Changes for QMP Version 2

Modified: Nov 2, 2004

I.              API Clarifications

a.     Sending from / to overlapping buffers

Sending from overlapping buffers is allowed. Sending to overlapping buffers simultaneously from one or more nodes is undefined (considered an undetected error).

b.    Starting a second send (separate handle) to the same adjacent node before the first completes, or a second receive before the first complete, is allowed.

The second send/receive start function is allowed to block.  That is, the implementation is not required to implement an I/O queue to support this behavior.

c.     Starting a handle twice before the first operation completes is undefined.

d.    Disallow mixing single operations and multiple operations containing those single operations.  Example:

hnd[0] = QMP_declare_send_relative(...);
hnd[1] = QMP_declare_send_relative(...);
big = QMP_declare_multiple(hnd, 2);
....
QMP_start(hnd[0]);
....
QMP_start(hnd[1]);
....
QMP_wait(big);

Justification: mixed operations don’t allow full optimization of multiple operation.

This mixed operation was proposed to optimize code behavior in waiting for operations to complete in any order.  This will now be addressed by a new function (below).

e.     Use of declare_multiple invalidates the individual I/O handles (thus making mixed mode impossible) and subsequent operations on the individual I/O handles are undefined.  declare_multiple will free the individual I/O handles (user will not have to do this)

f.     Recursive use of declare_multiple is allowed (but invalidates the inputs) and the ordering of individual messages if multiple messages are going to / coming from a single destination

g.     For QMP_declare_logical_topology() add a clarification on what is legal:

"The implementation should re-order dimensions and support logical machines with a number of dimensions different from the allocated machine if the hardware can support it.  If re-ordering of dimensions occurs, the implementation must do the appropriate mapping for send relative operations.  On the QCDOC it is expected that only the logical machine declared in the environment will give success on this call (sizes must match exactly)."

 

 

h.    Eliminate use of types like QMP_u32_t in the spec except for needed opaque types.

i.      Change global_xor to xor_ulong(ulong * val).

j.      Use other standard types where appropriate (size_t for block size, off_t for stride)

k.    stride is allowed to be negative; stride is the difference is block starting addresses

                     (QCDOC to confirm they can live with this, possibly with software mapping)

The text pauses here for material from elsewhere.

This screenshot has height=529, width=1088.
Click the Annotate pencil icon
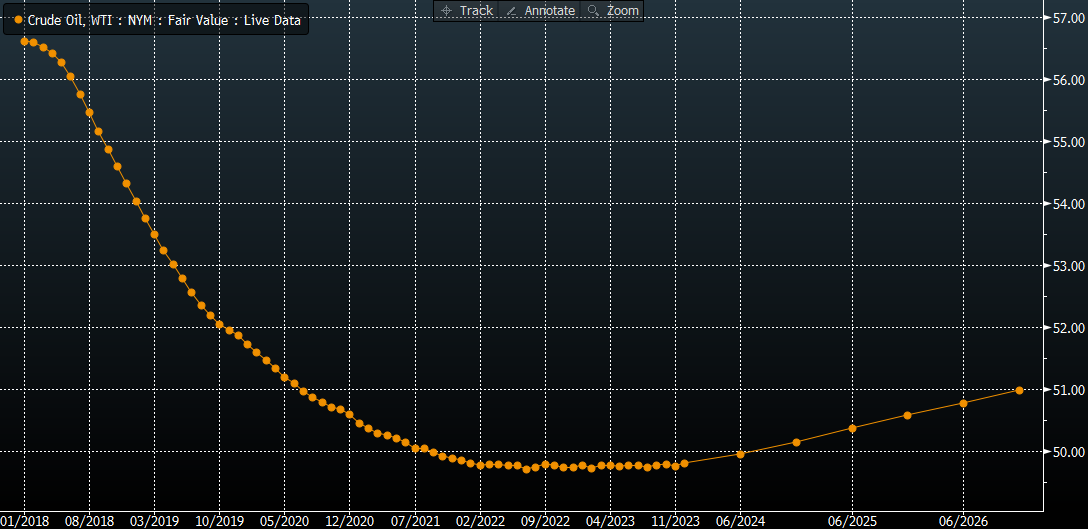512,10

l.      Drop use of QMP_SMP_ONE_ADDRESS and QMP_SMP_MULTIPLE_ADDRESS in QMP_init_msg_passing. Should know this from the environment: MPI_run specifies how many processes per node to start.

Follow MPI_init_thread:

Use QMP_thread_single / funneled / serialized / multi

2 parameters: requested, provided thread level

m.   Clarify requirements for valid global reduction functions: must be associative and implied function arg ordering is node rank.

 

II.            API Modifications

a.     Add missing array length argument:

QMP_msgmem_t QMP_declare_strided_array_msgmem (void ** base,               QMP_u32_t* blksize, QMP_u32_t *nblocks, QMP_u32_t* stride);

change to

QMP_msgmem_t QMP_declare_strided_array_msgmem (void ** base, size_t * blksize, int *nblocks, ptrdiffs_t* stride, int n);

III.          API Additions

a.     add routine QMP_wait_all (handle *, int len)

This routine provides the requested capability to wait for I/O on all of the input handles without a deadlock.  (do we need wait_any ?)

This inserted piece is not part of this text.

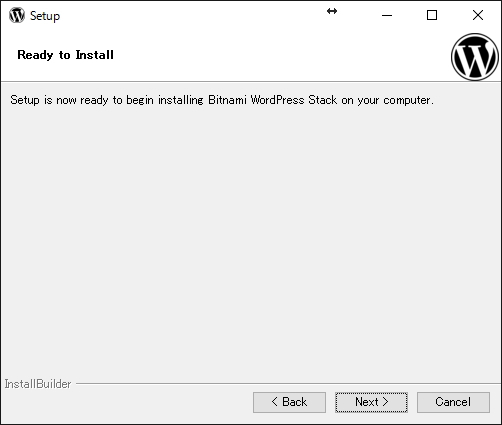Click the small WordPress icon in title bar
Viewport: 502px width, 425px height.
click(x=17, y=15)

b.    add routine QMP_abort()

void QMP_abort(int exit_code)

void QMP_abort_string(int exit_code, char* string)

and the C++ has an null defaulted 2nd arg which is a string.  This routine kills all processes, used to abnormally terminate a job; like exit() but attempts some cleanup.

c.     add routine to specify additional application alignment requirements:

void *QMP_allocate_memory (size_t nb);  (replaces old allocate_aligned)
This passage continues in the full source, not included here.